Tuning policies

Load balancing policy

The load balancing policy interface consists of three methods:

  • #distance(Host host): determines the distance to the specified host. The values are distance.ignored, distance.local, and distance.remote.
  • #init(client, hosts, callback): initializes the policy. The driver calls this method only once and before any other method calls are made.
  • #newQueryPlan(keyspace, queryOptions, callback): executes a callback with the iterator of hosts to use for a query. Each new query calls this method.

The policies are responsible for yielding a group of nodes in an specific order for the driver to use (if the first node fails, it uses the next one). There are three load-balancing policies implemented in the driver:

  • DCAwareRoundRobinPolicy: a datacenter-aware, round-robin, load-balancing policy.
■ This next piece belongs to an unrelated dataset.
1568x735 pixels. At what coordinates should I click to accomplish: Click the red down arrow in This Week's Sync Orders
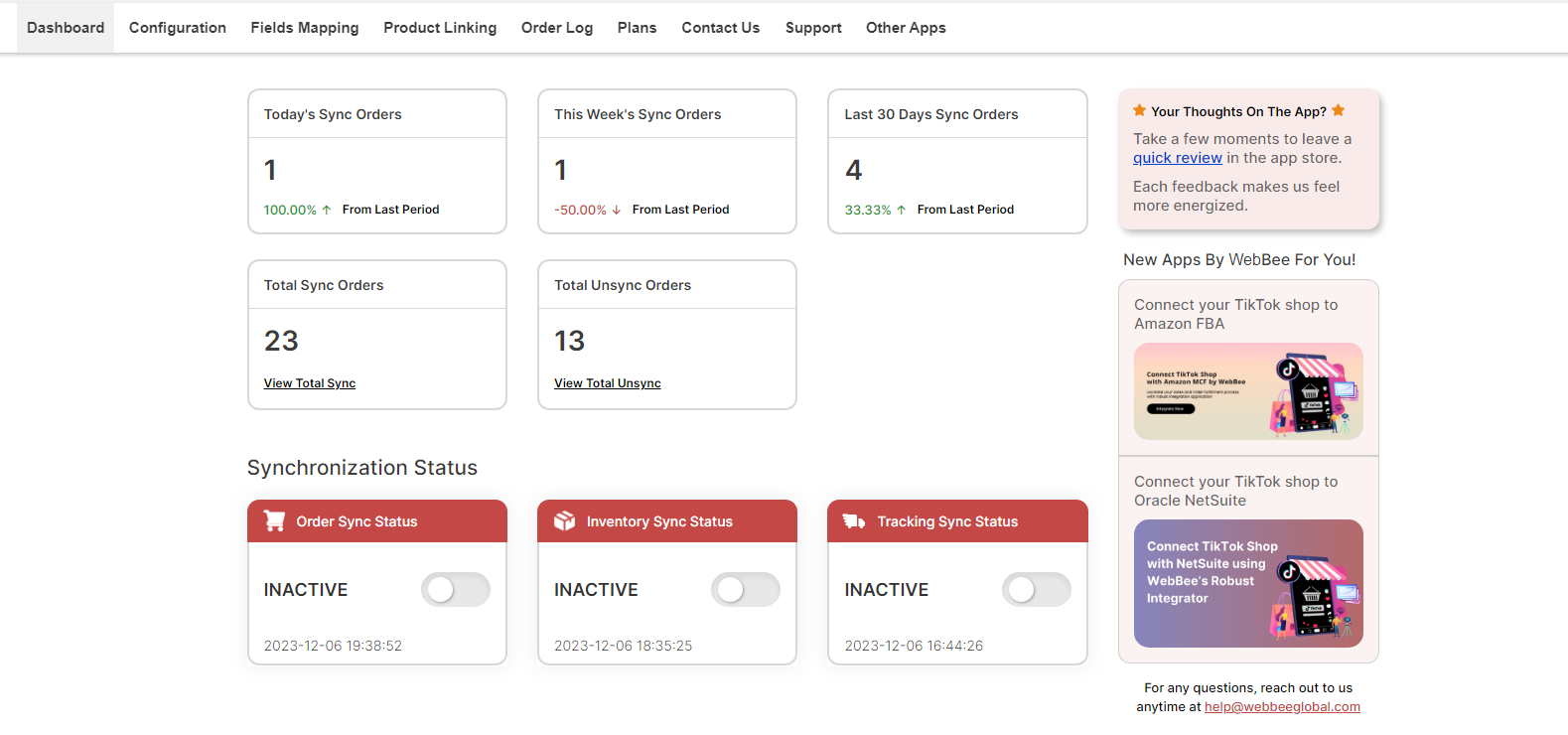617,210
This policy provides round-robin queries over the node of the local datacenter. It also includes in the query plans returned a configurable number of hosts in the remote data centers, but those are always tried after the local nodes.
  • RoundRobinPolicy: a policy that yields nodes in a round-robin fashion.
  • TokenAwarePolicy: a policy that yields replica nodes for a given partition key and keyspace. The token-aware policy uses a child policy to retrieve the next nodes in case the replicas for a partition key are not available.

Default load-balancing policy

The default load-balancing policy is the TokenAwarePolicy with DCAwareRoundRobinPolicy as a child policy. It may seem complex but it actually isn’t: The policy yields local replicas for a given key and, if not available, it yields nodes of the local datacenter in a round-robin manner.
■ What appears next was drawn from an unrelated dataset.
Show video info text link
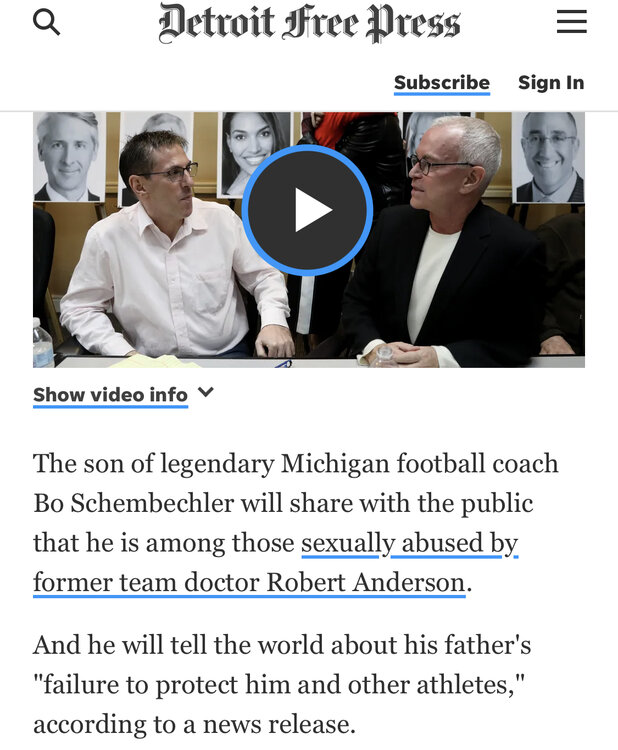This screenshot has height=750, width=618. coord(110,396)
Setting the load-balancing policy

To use a load-balancing policy, you pass it in as a clientOptions object to the Client constructor.

// You can specify the local dc relatively to the node.js app
const localDatacenter = 'us-east';
const loadBalancingPolicy = new cassandra.policies.loadBalancing.DCAwareRoundRobinPolicy(localDatacenter); 
const clientOptions = {
   policies : {
      loadBalancing : loadBalancingPolicy
   }
}; 
const client = new cassandra.Client(clientOptions);

Implementing a custom load-balancing policy

The built-in policies in the Node.js driver cover most common use cases. In the rare case that you need to implement you own policy you can do it by inheriting from one of the existent policies or the abstract LoadBalancingPolicy class.
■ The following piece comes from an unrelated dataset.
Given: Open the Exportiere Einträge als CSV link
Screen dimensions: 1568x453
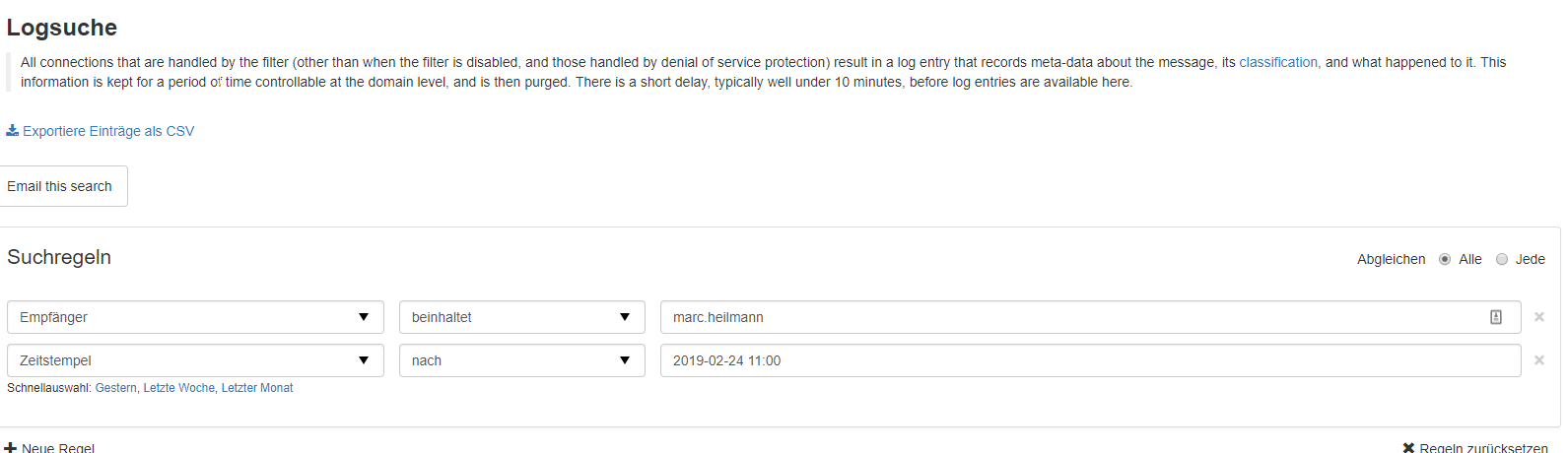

You have to take into account that the same policy is used for all queries in order to yield the hosts in correct order.

The load-balancing policies are implemented using the Iterator Protocol, a convention for lazy iteration allowing to produce only the next value in the series without producing a full Array of values. Under ECMAScript 6, it enables you to use the new generators.

Example: A policy that selects every node except an specific one.

Note that this policy is a sample and it is not intended for production use. Use datacenter-based policies instead.

function BlackListPolicy(blackListedHost, childPolicy) {
  this.blackListedHost = blackListedHost;
  this.childPolicy = childPolicy;
}

util.inherits(BlackListPolicy, LoadBalancingPolicy);

BlackListPolicy.prototype.init = function (client, hosts, callback) {
  this.client = client;
  this.hosts = hosts;
  //initialize the child policy
  this.childPolicy.init(client, hosts, callback);
};

BlackListPolicy.prototype.getDistance = function (host) {
  return this.childPolicy.getDistance(host);
};

BlackListPolicy.prototype.newQueryPlan = function (keyspace, queryOptions, callback) {
  var self = this;
  this.childPolicy.newQueryPlan(keyspace, queryOptions, function (iterator) {
    callback(self.filter(iterator));
  });
}

BlackListPolicy.prototype.filter = function (childIterator) {
  var self = this;
  return {
    next: {
      var item = childIterator.next();
      if (item.address === self.blackListedHost) {
        //use the next one
        return this.next();
      }
      return item;
    }
  }
}

Reconnection policy

The reconnection policy consists of one method:

  • #newSchedule(): creates a new schedule to use in reconnection attempts.

By default, the driver uses an exponential reconnection policy. The driver includes these two policy classes:

  • ConstantReconnectionPolicy
  • ExponentialReconnectionPolicy

Retry policy

A client may send requests to any node in a cluster whether or not it is a replica of the data being queried. This node is placed into the coordinator role temporarily. Which node is the coordinator is determined by the load balancing policy for the cluster. The coordinator is responsible for routing the request to the appropriate replicas. If a coordinator fails during a request, the driver connects to a different node and retries the request. If the coordinator knows before a request that a replica is down, it can throw an UnavailableException, but if the replica fails after the request is made, it throws a TimeoutException. Of course, this all depends on the consistency level set for the query before executing it.

A retry policy centralizes the handling of query retries, minimizing the need for catching and handling of exceptions in your business code.

The retry policy interface consists of three methods:

  • #onReadTimeout(requestInfo, consistency, received, blockFor, isDataPresent)
  • #onUnavailable(requestInfo, consistency, required, alive)
  • #onWriteTimeout(requestInfo, consistency, received, blockFor, writeType)

A default and base retry policy is included.